Until a little while ago, she had been the sole target. The woman had walked out on him, lied to him once too often, and she would pay in blood. It was only when he saw the Klein family to which she was so stupidly attached that Carl had begun to wonder if the punishment might not cut that much shar
per and deeper if the blood spilled wasn’t hers. The thought had come to him like inspiration, a little flicker of black lightning that had stopped him in his tracks with its cruel brilliance like gunfire. He’d started small, terrorizing the Klein bitch and her kids and then vanishing the evidence away just to mess with their heads, but the time for little gestures was long past. The AR-15 cut a body into pieces if you hit it enough times in the right places. Think of that.
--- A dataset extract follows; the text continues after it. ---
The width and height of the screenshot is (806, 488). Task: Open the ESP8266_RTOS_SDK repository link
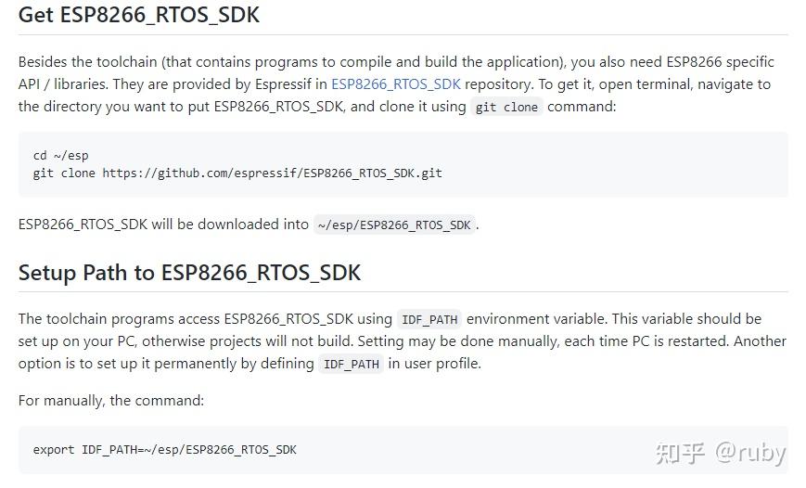[x=395, y=84]
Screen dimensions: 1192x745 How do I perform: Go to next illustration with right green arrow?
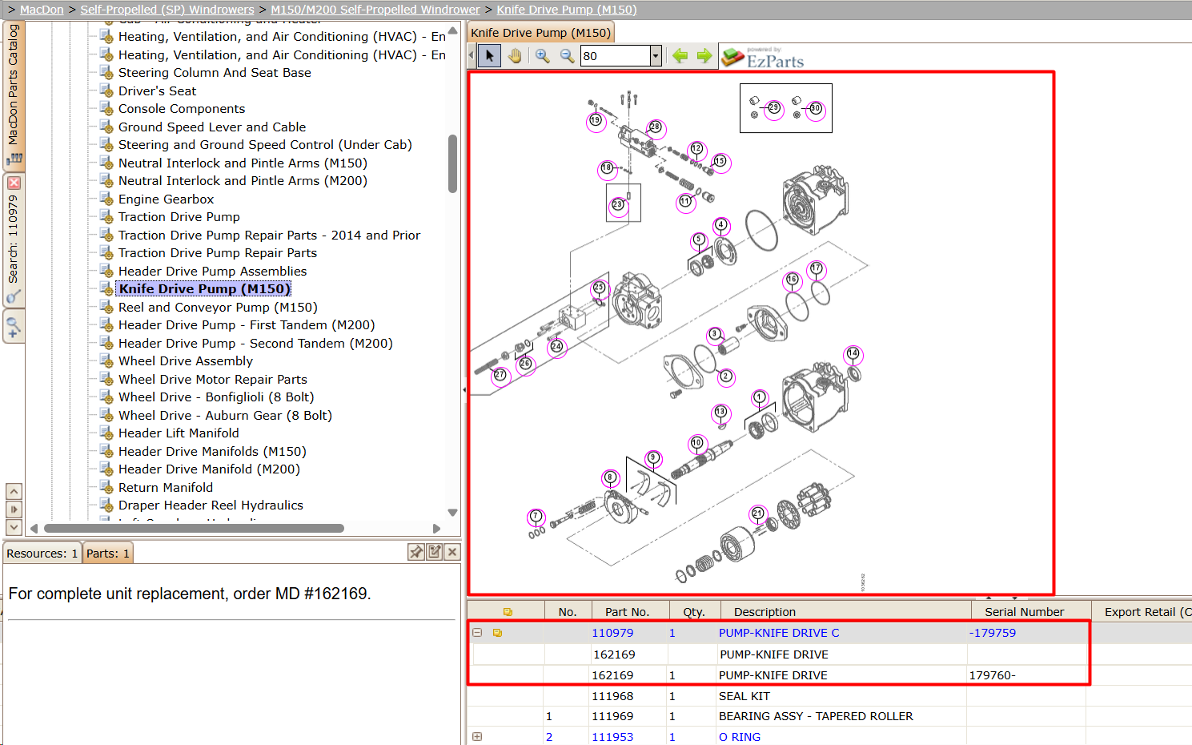tap(704, 56)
Picture Nadine watching helplessly as he sliced and diced his way through the Jap bitch and her half-breed brood, then turned around to her as the blood ran and the hair stuck in red clumps to the walls, looked her in the face, and said, “Get in the car, Nadine.”
Like a scene from a movie.
And now it would be a bigger statement than just him teaching Nadine a lesson. It would be a blow struck for the cause, a white light against the gathering brown fog of irreligion and modern liberalism. Show the world that blood matters, skin matters, and if the world won’t listen, show them by spilling blood and flaying skin. Then maybe they’ll pay attention.
Nazi. That’s what they’d call him when he made the news. He preferred white supremacist because Nazi sounded German. Ideology aside, Carl was no great fan of Hitler and the rest of those old Krauts. America had fought and beaten them, and as he liked to tell Noah, Carl thought of himself as absolutely and defiantly American.
So he had crossed the creek like a knight on crusade in the land of infidels and stood in the unguarded backyard gazing up at the house, playing it all in his head like it was a tape of something that had already happened. Then the kid had appeared at the upstairs window, no more than a silhouetted head peering down over the window ledge, and that had broken the spell. He had gone to the box on the wall and snipped the phone line with the wire strippers in his back pocket, and then he had opened the duffel and chosen.